Resisting the Rise of the Bots
Illustrator: Boris Séméniako

In the next 10 years the AI education market is projected to reach between $112 billion and $127 billion — more than double the federal government’s entire K–12 education budget. Tech executives, administrators, and even some teacher union leaders are urging educators to utilize AI for everything from lesson planning to giving feedback, and to teach students how to use AI “ethically.” Rethinking Schools has not climbed aboard the AI bandwagon.
In his piece “Educators Over AI: Because No Bot Can Build a Beloved Classroom,” Rethinking Schools editor Jesse Hagopian details how “the real work of teaching and learning cannot be automated.” Rachel Franz and Susan Linn focus on the dangers AI toys pose to young children.
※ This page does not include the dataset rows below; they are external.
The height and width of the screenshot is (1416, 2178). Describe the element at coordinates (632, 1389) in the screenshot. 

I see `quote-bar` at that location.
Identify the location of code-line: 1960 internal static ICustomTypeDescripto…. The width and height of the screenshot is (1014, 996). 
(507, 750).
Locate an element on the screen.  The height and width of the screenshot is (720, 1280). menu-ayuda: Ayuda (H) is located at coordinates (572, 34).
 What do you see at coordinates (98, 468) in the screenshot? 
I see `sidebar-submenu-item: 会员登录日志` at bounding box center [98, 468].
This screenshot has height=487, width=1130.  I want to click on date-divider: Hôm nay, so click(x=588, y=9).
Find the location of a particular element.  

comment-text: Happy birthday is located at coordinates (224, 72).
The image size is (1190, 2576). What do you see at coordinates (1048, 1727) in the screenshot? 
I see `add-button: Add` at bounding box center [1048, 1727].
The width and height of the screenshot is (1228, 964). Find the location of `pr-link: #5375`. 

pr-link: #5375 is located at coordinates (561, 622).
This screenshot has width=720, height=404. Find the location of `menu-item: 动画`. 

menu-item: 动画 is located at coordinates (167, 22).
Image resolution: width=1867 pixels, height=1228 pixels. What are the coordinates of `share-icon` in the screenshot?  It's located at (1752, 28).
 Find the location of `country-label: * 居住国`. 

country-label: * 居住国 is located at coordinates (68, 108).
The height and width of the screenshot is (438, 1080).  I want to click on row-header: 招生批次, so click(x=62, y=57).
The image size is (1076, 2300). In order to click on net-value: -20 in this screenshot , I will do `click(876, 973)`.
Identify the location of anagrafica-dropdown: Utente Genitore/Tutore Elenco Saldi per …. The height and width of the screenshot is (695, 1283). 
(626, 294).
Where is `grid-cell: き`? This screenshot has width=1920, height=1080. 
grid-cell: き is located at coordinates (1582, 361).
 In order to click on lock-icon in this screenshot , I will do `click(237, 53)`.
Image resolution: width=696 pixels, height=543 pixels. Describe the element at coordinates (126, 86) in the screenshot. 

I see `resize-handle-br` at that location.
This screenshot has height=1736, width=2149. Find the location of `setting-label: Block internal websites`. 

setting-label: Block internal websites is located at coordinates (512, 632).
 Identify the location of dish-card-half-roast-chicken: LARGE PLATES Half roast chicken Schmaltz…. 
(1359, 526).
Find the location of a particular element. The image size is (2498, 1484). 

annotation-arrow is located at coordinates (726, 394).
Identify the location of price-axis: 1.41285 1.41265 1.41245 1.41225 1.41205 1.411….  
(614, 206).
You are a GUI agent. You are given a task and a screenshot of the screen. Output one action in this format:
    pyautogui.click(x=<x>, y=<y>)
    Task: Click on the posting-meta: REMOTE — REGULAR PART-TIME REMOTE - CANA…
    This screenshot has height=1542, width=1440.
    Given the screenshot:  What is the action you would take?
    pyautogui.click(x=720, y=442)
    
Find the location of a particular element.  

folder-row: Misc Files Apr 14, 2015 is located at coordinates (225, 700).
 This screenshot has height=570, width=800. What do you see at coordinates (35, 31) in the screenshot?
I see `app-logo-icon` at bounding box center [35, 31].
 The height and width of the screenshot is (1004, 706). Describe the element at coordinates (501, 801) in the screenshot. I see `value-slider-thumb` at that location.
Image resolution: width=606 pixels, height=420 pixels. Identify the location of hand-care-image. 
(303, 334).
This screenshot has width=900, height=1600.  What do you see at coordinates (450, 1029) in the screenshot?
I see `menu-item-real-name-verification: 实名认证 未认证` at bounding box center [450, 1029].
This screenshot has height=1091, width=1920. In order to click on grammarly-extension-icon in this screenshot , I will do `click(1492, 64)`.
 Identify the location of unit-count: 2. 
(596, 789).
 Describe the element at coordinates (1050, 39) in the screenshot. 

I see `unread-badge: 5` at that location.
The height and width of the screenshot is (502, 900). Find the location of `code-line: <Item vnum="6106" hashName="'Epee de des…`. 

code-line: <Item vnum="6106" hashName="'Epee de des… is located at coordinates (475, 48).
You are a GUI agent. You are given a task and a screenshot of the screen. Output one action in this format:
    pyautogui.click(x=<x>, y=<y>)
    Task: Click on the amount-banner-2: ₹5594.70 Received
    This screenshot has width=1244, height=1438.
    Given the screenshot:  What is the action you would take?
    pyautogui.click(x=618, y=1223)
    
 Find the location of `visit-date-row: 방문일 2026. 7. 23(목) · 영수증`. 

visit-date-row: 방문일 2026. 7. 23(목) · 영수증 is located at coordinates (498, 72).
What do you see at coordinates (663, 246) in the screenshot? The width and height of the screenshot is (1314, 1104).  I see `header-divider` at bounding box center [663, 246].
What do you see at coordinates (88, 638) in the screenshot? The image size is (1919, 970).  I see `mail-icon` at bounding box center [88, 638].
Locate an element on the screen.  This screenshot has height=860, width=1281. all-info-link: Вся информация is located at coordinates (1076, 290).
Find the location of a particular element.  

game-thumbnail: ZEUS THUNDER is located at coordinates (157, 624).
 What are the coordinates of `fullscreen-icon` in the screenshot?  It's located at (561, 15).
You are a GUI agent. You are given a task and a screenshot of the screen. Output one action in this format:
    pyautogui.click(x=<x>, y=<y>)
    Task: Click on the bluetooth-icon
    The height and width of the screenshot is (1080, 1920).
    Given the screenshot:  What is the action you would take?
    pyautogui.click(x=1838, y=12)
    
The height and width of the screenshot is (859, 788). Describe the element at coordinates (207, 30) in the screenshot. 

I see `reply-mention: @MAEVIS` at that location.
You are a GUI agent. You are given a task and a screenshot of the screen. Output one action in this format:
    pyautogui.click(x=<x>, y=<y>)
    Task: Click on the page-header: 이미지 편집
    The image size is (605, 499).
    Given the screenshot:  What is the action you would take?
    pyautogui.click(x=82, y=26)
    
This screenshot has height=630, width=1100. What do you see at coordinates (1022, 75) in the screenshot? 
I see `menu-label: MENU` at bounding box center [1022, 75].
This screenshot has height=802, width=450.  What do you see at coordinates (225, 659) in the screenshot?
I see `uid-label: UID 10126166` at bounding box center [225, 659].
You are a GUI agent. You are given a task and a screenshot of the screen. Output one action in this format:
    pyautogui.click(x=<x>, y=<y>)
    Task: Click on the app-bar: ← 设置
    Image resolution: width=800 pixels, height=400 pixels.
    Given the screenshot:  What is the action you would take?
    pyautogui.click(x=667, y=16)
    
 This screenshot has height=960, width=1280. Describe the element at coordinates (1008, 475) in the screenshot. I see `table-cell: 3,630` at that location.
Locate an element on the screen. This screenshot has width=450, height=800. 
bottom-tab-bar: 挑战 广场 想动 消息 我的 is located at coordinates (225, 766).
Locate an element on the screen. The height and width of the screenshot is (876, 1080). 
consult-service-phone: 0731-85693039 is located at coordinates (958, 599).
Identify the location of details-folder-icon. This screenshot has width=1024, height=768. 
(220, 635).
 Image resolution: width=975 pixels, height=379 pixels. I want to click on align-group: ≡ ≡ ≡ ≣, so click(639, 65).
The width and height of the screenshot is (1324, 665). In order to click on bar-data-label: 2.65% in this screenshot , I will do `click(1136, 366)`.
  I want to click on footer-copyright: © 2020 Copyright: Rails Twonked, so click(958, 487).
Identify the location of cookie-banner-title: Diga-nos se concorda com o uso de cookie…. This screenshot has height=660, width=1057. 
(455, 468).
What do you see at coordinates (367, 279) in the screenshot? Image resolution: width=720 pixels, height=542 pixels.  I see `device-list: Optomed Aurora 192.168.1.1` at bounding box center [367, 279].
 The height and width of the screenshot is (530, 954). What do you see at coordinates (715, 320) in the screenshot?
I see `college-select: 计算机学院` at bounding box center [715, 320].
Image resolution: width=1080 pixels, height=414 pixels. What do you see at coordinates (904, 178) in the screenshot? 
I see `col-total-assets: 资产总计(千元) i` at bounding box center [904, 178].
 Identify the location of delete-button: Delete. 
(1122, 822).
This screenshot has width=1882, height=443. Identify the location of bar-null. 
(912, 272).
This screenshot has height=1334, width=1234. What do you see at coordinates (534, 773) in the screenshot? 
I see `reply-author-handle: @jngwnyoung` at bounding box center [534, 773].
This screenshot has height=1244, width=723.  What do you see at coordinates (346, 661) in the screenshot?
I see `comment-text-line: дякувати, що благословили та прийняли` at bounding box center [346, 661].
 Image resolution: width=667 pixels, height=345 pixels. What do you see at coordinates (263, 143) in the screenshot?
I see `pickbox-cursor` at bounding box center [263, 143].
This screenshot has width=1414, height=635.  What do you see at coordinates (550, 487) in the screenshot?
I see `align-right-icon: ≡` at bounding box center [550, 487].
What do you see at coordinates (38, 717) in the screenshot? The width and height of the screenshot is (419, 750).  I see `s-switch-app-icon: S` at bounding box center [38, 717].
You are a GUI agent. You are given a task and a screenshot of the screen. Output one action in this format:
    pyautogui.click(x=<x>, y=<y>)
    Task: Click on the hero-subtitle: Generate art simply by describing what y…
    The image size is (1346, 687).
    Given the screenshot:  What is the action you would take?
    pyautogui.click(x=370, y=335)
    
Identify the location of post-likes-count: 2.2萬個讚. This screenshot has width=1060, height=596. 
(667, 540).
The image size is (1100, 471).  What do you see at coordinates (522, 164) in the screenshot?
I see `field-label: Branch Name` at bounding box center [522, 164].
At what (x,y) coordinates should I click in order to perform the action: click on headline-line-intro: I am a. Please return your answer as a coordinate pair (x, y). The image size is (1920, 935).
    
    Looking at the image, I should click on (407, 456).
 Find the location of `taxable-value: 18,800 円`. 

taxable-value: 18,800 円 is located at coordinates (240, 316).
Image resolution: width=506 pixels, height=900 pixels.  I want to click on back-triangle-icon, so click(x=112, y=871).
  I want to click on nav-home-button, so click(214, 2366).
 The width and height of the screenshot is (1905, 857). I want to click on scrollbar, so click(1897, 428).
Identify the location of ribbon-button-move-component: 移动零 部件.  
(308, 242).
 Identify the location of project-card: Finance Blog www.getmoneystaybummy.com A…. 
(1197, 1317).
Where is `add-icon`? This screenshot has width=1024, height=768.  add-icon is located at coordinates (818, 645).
Rethinking Schools editor Ursula Wolfe-Rocca writes in her open letter to educators that “in this time of ascendant authoritarianism” it is especially important to build our pedagogy on human relationships and not “outsource any more of our humanity to tech billionaires.” And Anne Lutz Fernandez takes on many of the arguments encouraging educators to embrace AI, reminding us that “AI’s health and environmental costs alone mean there may be no such thing as ethical AI use.”
We would love to live in a world where advances in technology change our lives and schools for the better, rather than enrich corporate executives at the expense of children and educators. But that is not the world we live in, and AI cannot get us there. Only organized human beings can do that.